‘X-Men: O Filme’ foi o primeiro produzido sobre esses personagens mutantes de história em quadrinho. Tornou-os ainda mais populares e conquistou uma legião de fãs pelo mundo. Dirigido por Bryan Singer, que também é responsável pelo roteiro, junto com o respeitado Stan Lee, entre outros. Neste primeiro filme da trilogia, somos apresentados, louvavelmente sem desnecessárias cortesias, ao universo mutante, em meio ao clima de tensão causado pelo governo dos Estados Unidos. Este pretende criar um registro de todos os mutantes do mundo, de forma a possuir um controle sobre os mesmos.
A mutação é sucintamente explicada como uma evolução genética que os tornam superiores aos humanos, o que faz de Magneto (Ian McKellen), aliado ao seu passado, um vilão que defende e luta por tal superioridade. Com o contexto da votação de lei que os obrigará a serem registrados, cria-se o impasse entre Charles Xavier (Patrick Stewart) e Magneto, que possuem visões diferentes a respeito da relação com os humanos. O Professor Charles possui uma escola que auxilia e guia os mutantes para o bem. A personagem Vampira, que foge de casa após um incidente em que deixa um amigo em coma devido ao contato físico, encontra Wolverine (Hugh Jackman), um mutante nômade que desconhece seu passado obscuro. Ao serem salvos pelos X-Men, acordam na escola de Charles, o que se torna para Vampira um refúgio ideal, e para Wolverine a oportunidade de desvendar seu passado, ainda que relutante. Os X-Men agora precisam descobrir e refrear os planos de Magneto.

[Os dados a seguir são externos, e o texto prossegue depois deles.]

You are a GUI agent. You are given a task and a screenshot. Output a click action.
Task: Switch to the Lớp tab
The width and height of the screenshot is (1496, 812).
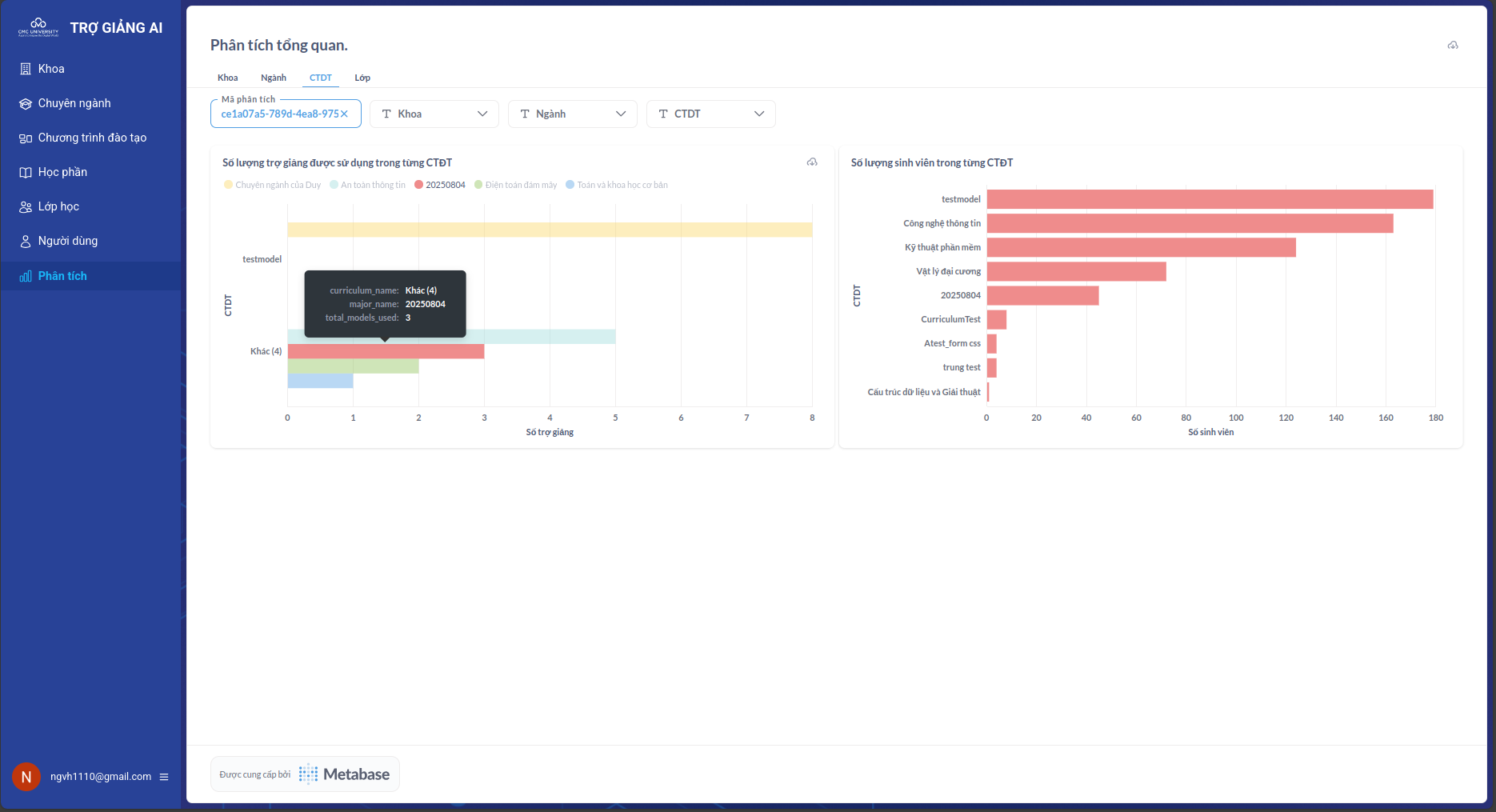(x=362, y=78)
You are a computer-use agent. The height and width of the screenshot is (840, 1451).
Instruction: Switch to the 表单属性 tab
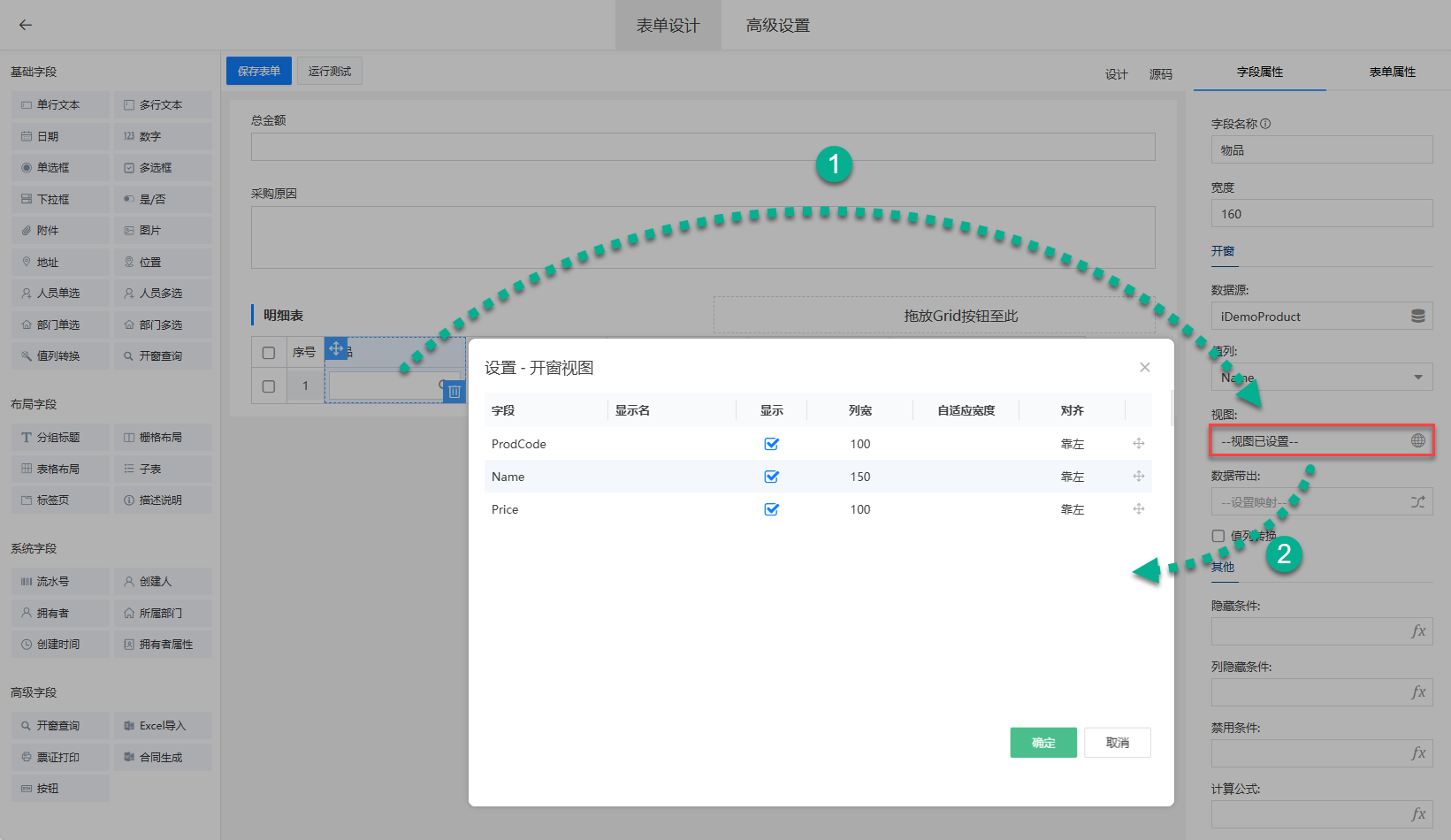pyautogui.click(x=1392, y=72)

Talvez tenha faltado um pouco mais de impacto nas cenas de ação, apesar da excelente escolha dos cenários. Os efeitos especiais de luz são fracos, mas é relevante quando se leva em conta ter sido produzido em 2000. Ian McKellen tem uma performance magnífica, sem exageros, elevando seu personagem à um nível supremo e condizente com sua personalidade. O humor e imposição de Wolverine conquistam a todos, e o seu passado desconhecido o torna ainda mais interessante. Mística possui uma sensualidade vilã envolvente e marcante. A relação dos conflitos envolvendo assuntos políticos torna a história de ‘X-Men: O Filme’ mais passível de realidade e talvez por isso conquiste melhor a simpatia do público.
O filme, se comparado a muitos do gênero, é curto, com apenas 1h e 40min de duração, mas esse tempo foi muito bem usado e as cenas não tentam se arrastar desnecessariamente, e não fica aquela sensação de que falta algo. Porém, se torna quase uma obrigação que o mesmo tenha continuação.